Having no other form of human contact during this week…Johnny was my only option for a YAH interview. And a good one at that:

SURFING: How did your movie On Credit come about?

JOHNNY ABEGG: That was my third year doing the WQS. I was struggling, had no sponsors, and I basically just really wanted to crack it – making the tour had been my dream since a very young age, so I just wracked the whole thing up on credit cards.

How much, all in?

Four cards. $27,000 debt at the end of it all.

What place did you finish?

Like 190th or something. [Laughs]

Which hurt more – the debt or the result?

It was a great experience. It opened up a new door for me. Doing the WQS made me realize that I wasn’t a competitive surfer. From such a young age, that was all I thought I wanted, but I had to learn that it wasn’t where I was going.

And you did enjoy the filmmaking aspect of it?

Yeah. That was accidental. I just brought a handicam along because I figured it made a good story. I knew there were heaps of young surfers struggling along to do the tour out there, so I just thought I’d document my trip. I didn’t know a thing about filming or editing, but I thought, when I get home I’m going to turn all this into a film. Took about 9 months and during that time the WQS had passed me by and I was on this fully new path.

So the next logical step was a surf-zombie film?

Bay of the Dead. Yeah, that came about a year later. Just messing around with friends.

What’s the story on that?

A good Kiwi mate, Jason Collins, he’s got a real eccentric mind and he wanted to do this zombie surf flick. It was just fully slapped together. A mate came up with the name Bay of the Dead, and we started slapping it together. Full D-Grade zombie surf-flick movie. Pretty funny.

No regrets?

Nah, that was one of the funnest movies I’ve ever made. Probably the worst, too. 



What other movies have you made?

I made an experimental surf film that was just quotation marks [“…”], that was just a dark and surf heavy. Pretty experimental. And Two Weeks was one I did last year, just completely personal. Just an introspective tale about turning 29 and asking myself some personal questions. Just went down to the Tasmania bush to get some perspective on life – totally not surf related at all.

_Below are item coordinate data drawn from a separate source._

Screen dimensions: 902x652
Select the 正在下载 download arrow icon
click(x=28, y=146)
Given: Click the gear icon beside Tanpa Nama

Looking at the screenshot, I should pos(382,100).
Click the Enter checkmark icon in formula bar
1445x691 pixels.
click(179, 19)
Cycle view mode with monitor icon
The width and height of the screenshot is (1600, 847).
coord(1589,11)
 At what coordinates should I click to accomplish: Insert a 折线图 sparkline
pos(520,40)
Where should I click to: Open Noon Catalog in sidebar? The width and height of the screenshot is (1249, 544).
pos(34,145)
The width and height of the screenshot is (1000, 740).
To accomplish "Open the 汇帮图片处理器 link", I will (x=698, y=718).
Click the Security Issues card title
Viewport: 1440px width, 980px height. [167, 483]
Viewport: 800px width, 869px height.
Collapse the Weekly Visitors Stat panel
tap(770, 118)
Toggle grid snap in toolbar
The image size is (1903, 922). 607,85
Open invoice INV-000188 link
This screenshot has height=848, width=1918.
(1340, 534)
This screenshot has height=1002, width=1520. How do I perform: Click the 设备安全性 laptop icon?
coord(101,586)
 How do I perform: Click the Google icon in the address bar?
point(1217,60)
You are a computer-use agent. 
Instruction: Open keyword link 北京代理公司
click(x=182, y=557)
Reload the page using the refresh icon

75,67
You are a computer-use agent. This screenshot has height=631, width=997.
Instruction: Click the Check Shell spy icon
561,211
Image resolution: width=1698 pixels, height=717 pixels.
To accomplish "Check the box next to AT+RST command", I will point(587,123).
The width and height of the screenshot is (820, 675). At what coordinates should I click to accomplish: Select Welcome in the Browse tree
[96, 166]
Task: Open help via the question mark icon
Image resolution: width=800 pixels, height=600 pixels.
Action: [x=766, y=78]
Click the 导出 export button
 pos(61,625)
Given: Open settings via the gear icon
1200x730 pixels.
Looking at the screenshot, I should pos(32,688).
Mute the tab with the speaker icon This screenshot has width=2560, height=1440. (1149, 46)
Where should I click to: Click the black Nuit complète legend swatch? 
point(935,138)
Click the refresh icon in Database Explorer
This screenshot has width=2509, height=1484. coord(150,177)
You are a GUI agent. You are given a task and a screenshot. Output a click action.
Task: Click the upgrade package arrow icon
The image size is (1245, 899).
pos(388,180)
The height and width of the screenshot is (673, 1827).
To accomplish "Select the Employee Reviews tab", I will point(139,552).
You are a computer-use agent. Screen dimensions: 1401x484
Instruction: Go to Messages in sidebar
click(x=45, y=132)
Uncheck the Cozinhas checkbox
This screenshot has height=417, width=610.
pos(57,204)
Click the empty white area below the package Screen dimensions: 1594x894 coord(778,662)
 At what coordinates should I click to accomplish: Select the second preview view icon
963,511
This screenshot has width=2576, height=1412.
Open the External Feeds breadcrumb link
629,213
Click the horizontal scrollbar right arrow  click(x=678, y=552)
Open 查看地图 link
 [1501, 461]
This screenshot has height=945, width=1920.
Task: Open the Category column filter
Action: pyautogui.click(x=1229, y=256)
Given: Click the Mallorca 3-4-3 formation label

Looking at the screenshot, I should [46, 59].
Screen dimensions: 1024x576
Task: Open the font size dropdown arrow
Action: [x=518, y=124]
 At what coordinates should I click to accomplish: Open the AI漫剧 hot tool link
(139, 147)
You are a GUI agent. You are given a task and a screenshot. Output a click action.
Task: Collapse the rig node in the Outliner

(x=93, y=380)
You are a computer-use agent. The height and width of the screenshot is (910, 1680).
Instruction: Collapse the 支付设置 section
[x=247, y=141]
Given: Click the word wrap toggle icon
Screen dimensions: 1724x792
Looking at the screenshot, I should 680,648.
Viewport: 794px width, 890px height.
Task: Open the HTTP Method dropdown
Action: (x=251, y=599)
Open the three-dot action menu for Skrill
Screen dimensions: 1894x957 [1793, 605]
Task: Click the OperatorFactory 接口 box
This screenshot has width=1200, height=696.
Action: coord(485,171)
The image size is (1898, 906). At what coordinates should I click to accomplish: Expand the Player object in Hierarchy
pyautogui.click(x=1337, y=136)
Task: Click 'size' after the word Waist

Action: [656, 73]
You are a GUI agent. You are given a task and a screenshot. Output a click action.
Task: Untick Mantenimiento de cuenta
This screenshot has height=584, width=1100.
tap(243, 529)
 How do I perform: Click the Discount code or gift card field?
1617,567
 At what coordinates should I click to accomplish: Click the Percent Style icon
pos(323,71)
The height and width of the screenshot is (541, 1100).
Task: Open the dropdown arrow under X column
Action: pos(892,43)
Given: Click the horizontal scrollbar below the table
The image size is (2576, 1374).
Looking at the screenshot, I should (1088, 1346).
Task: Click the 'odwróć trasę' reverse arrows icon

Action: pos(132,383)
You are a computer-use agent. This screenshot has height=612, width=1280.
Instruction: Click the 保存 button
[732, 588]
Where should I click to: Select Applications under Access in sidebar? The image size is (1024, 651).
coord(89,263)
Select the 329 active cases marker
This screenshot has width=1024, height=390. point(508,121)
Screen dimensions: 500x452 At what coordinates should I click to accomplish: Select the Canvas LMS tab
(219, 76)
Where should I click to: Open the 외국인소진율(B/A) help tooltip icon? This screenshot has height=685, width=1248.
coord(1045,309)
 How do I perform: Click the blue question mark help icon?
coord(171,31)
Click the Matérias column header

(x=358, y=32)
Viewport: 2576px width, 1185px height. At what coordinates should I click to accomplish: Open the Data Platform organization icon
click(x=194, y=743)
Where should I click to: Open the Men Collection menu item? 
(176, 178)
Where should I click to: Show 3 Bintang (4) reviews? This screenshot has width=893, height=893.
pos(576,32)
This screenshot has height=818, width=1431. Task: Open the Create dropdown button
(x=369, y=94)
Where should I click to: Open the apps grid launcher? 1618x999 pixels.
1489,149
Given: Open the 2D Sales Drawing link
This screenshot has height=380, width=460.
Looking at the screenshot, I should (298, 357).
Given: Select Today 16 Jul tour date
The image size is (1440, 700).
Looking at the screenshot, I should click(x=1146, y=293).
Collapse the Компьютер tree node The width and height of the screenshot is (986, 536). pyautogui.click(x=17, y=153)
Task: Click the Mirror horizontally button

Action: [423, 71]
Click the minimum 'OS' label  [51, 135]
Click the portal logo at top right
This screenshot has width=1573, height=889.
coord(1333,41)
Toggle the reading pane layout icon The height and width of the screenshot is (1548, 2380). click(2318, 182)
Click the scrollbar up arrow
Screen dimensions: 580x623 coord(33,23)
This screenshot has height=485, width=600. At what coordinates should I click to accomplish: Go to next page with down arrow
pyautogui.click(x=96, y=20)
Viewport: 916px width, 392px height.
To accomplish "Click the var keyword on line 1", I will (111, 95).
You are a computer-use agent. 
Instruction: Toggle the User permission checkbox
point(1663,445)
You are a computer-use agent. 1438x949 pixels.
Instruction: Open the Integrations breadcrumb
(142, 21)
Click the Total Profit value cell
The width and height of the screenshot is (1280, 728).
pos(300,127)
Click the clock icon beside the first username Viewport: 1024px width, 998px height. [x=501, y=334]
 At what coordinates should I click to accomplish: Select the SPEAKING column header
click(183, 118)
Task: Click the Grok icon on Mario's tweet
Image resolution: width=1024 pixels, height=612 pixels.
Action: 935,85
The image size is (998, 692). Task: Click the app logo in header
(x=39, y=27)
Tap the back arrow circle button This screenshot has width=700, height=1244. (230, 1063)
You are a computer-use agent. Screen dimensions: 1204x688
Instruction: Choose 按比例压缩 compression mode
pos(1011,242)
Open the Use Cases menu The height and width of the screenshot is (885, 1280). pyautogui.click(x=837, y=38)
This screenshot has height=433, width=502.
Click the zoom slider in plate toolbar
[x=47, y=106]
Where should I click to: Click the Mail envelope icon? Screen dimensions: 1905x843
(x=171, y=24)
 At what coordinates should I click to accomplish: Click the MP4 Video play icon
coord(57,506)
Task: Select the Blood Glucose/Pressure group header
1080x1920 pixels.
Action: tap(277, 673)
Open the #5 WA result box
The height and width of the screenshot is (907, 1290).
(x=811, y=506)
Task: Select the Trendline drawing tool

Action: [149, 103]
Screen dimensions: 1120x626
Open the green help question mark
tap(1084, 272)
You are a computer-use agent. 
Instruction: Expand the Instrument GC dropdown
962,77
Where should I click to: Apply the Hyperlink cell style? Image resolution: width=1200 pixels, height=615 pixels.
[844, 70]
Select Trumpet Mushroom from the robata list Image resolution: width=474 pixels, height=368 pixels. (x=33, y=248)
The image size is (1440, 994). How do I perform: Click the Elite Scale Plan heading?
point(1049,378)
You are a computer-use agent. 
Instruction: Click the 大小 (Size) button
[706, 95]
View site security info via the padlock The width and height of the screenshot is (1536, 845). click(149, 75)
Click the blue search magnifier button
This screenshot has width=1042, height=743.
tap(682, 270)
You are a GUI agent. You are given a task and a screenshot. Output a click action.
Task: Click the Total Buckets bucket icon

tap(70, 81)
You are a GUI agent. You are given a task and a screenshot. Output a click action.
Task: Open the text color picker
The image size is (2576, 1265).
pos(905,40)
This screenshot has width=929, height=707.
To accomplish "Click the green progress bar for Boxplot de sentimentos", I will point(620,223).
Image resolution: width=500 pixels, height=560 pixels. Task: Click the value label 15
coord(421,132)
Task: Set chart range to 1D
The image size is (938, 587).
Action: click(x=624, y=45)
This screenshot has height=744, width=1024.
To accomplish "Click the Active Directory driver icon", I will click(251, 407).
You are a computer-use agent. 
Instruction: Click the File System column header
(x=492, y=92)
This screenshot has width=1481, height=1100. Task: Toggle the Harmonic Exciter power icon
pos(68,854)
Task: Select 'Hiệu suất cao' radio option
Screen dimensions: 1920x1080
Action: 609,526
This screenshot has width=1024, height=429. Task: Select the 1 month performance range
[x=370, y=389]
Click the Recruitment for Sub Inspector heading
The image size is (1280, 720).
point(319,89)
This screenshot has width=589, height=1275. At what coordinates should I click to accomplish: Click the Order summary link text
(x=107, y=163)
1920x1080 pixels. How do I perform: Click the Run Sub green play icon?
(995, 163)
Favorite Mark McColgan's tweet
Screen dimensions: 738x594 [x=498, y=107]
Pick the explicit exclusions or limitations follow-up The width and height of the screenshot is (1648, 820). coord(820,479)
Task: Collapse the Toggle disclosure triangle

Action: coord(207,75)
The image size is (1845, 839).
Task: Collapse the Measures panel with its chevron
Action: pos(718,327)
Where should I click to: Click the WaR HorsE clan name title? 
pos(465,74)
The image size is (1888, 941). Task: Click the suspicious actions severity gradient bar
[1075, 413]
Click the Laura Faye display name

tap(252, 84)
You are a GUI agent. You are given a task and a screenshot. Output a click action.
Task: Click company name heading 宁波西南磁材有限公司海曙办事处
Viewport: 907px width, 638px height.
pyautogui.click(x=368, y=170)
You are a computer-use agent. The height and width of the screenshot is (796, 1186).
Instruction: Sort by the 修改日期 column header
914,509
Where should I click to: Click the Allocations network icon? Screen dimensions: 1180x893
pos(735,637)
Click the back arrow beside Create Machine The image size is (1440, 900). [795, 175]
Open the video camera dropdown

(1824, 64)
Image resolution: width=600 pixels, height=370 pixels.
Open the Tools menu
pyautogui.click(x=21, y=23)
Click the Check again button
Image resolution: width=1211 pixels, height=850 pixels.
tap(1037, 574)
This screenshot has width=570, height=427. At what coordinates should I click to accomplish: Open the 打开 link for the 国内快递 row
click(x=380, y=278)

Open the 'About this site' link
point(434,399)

Do you enjoy editing…or is it just work?

It goes in waves. I was getting burned out, but it’s been cool coming back in and seeing all this come together. This is an inspiring project. [Note: Johnny’s been editing together the collected sections of Taylor Steele’s Innersection project.]

What do you take away seeing the pool of young filmmaker projects that create Innersection?

I think it’s such a great initiative. It’s great to empower indie filmmakers to have a voice and be seen out there. The digital medium is so good for that.

Do you own any shirts?

[Laughs] Yeah, well it’s been so hot lately. I guess I haven’t put a shirt on a in a while, huh?

Maybe you could buy one on credit?

I’m still trying to get that paid off.